The robbers divided and fled the scene, some on foot and some on motorcycles. A mob quickly formed and caught 2 robbers on one bike and another robber in another area. In a mass beating of the two caught, the mob killed one and hospitalised the other – who later succumbed to his injuries. The police attempted to recover the robbers but this led to a clash and two police vehicles being vandalised. Arrival of police backup put the situation under control and the robbers captured.

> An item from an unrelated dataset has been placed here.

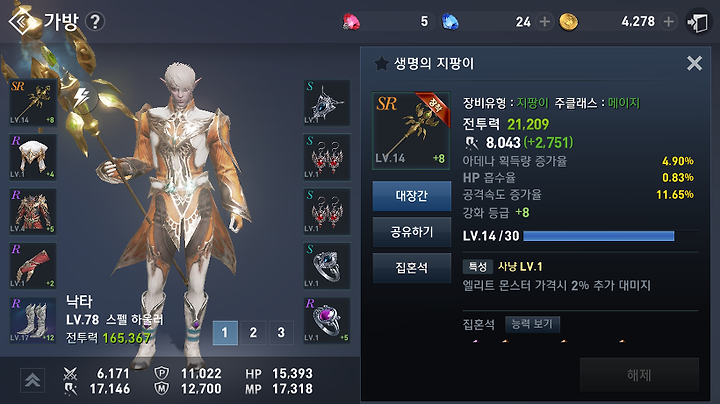Select the white helmet equipment slot
The width and height of the screenshot is (720, 404).
coord(33,157)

A total of 9 people were either killed immediately or succumbed to injuries sustained, and at least 14 others were at most injured by bullet-wounds from weapons used by the robbers. Interrogation of the captured robber(s) led to the arrest of more suspects; police found that several of the robbers were members of the ABT.

Arrests
The following arrests were made of speculated or confirmed ABT members as of 1 June 2015.
 Asif Mohiuddin's attempted murder (13 January 2013 attack) – 1 April 2013 arrests.
 Saad-al-Nahin – 24, student.
 Kawsar Ahmed – 23, hawker.
 Kamal Uddin – 23, carpenter.
 Kamal Hossain – 28, bank security guard.
 Ahmed Rajib Haider's murder (15 February 2013 attack) – 2 March 2013 arrests of five North South University students.
 Faisal bin Nayeem (alias Dwip)
 Maksudul Hassan Anik
 Ehsan Reza Rumman
 Naim Sikder Irad
 Nafis Imtiaz
 ABT arrests – 12 August 2013.
Mufti Jasim Uddin Rahmani – Suspected chief of the ABT.
 30 others.
 Ashulia bank robbery – 21 April 2015.
 Al Amin Hossain (21 April 2015 arrest) – A robber caught by the locals.
 Mahfuzul Islam Shamim (30 April 2015 arrest) – The 'operation commander' of the Ashulia bank robbery, an ex-member of the banned Jama'atul Mujahideen Bangladesh and confessor of crimes including robbery and murder of a bKash vendor on 10 March 2015.
 Two others killed as a result of mass beating by a mob.

Sentences

In December 2015 several members of ABT were sentenced for the murder of activist Ahmed Rajib Haider, including:
 Faisal bin Nayem alias Dweep - sentenced to death
 Rezwanul Azad Rana - sentenced to death in absentia
 Jasim Uddin Rahmani - 5 years imprisonment, Taka 2,000 fine
 Maksudul Hasan - life imprisonment in absentia

Ban
The outfit was planned to be banned in 2013 alongside 9 others but the ban on the ABT was not enacted at the time. After a police request for a ban following an investigation report of the bank heist two years later, the Ministry of Home Affairs officially banned them on 25 May 2015.